■ Request: Rewrite the records below, changing each "How do I perform" to "How can I carry out" and leaving everything else as it is.

[Records from a pointing dataset]
------

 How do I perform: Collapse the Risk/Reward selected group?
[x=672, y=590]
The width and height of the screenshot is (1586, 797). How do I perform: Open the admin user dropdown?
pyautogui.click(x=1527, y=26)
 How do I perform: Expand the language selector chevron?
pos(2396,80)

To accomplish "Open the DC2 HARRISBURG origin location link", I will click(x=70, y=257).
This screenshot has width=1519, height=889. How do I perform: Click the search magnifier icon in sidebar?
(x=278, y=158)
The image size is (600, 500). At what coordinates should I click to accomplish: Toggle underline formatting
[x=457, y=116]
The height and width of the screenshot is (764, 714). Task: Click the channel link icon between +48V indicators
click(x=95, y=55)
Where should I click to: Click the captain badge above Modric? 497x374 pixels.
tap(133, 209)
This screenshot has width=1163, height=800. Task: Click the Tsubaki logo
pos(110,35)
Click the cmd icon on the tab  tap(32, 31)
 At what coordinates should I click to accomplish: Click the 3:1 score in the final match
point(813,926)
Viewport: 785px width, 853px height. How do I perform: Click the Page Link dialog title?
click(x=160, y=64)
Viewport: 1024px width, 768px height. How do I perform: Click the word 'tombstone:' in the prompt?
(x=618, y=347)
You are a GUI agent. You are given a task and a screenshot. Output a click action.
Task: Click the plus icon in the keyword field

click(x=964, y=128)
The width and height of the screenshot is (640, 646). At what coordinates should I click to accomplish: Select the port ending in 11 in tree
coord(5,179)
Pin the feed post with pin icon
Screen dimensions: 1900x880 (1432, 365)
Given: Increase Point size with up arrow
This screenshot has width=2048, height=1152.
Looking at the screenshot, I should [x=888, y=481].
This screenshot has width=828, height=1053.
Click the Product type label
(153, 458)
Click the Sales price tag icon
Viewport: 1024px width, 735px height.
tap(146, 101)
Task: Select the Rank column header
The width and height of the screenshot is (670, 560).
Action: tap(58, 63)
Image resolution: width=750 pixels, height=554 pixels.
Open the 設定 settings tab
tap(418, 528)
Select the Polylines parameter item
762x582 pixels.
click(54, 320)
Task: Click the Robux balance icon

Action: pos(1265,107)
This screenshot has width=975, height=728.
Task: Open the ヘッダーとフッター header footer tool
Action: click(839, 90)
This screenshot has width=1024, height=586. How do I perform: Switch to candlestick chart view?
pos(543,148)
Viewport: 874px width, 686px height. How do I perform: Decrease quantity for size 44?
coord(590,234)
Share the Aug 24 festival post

------

■ Reply to the task:
 How can I carry out: Collapse the Risk/Reward selected group?
[x=672, y=590]
The width and height of the screenshot is (1586, 797). How can I carry out: Open the admin user dropdown?
pyautogui.click(x=1527, y=26)
 How can I carry out: Expand the language selector chevron?
pos(2396,80)

To accomplish "Open the DC2 HARRISBURG origin location link", I will click(x=70, y=257).
This screenshot has width=1519, height=889. How can I carry out: Click the search magnifier icon in sidebar?
(x=278, y=158)
The image size is (600, 500). At what coordinates should I click to accomplish: Toggle underline formatting
[x=457, y=116]
The height and width of the screenshot is (764, 714). Task: Click the channel link icon between +48V indicators
click(x=95, y=55)
Where should I click to: Click the captain badge above Modric? 497x374 pixels.
tap(133, 209)
This screenshot has width=1163, height=800. Task: Click the Tsubaki logo
pos(110,35)
Click the cmd icon on the tab  tap(32, 31)
 At what coordinates should I click to accomplish: Click the 3:1 score in the final match
point(813,926)
Viewport: 785px width, 853px height. How can I carry out: Click the Page Link dialog title?
click(x=160, y=64)
Viewport: 1024px width, 768px height. How can I carry out: Click the word 'tombstone:' in the prompt?
(x=618, y=347)
You are a GUI agent. You are given a task and a screenshot. Output a click action.
Task: Click the plus icon in the keyword field

click(x=964, y=128)
The width and height of the screenshot is (640, 646). At what coordinates should I click to accomplish: Select the port ending in 11 in tree
coord(5,179)
Pin the feed post with pin icon
Screen dimensions: 1900x880 (1432, 365)
Given: Increase Point size with up arrow
This screenshot has width=2048, height=1152.
Looking at the screenshot, I should [x=888, y=481].
This screenshot has width=828, height=1053.
Click the Product type label
(153, 458)
Click the Sales price tag icon
Viewport: 1024px width, 735px height.
tap(146, 101)
Task: Select the Rank column header
The width and height of the screenshot is (670, 560).
Action: tap(58, 63)
Image resolution: width=750 pixels, height=554 pixels.
Open the 設定 settings tab
tap(418, 528)
Select the Polylines parameter item
762x582 pixels.
click(54, 320)
Task: Click the Robux balance icon

Action: pos(1265,107)
This screenshot has width=975, height=728.
Task: Open the ヘッダーとフッター header footer tool
Action: click(839, 90)
This screenshot has width=1024, height=586. How can I carry out: Switch to candlestick chart view?
pos(543,148)
Viewport: 874px width, 686px height. How can I carry out: Decrease quantity for size 44?
coord(590,234)
Share the Aug 24 festival post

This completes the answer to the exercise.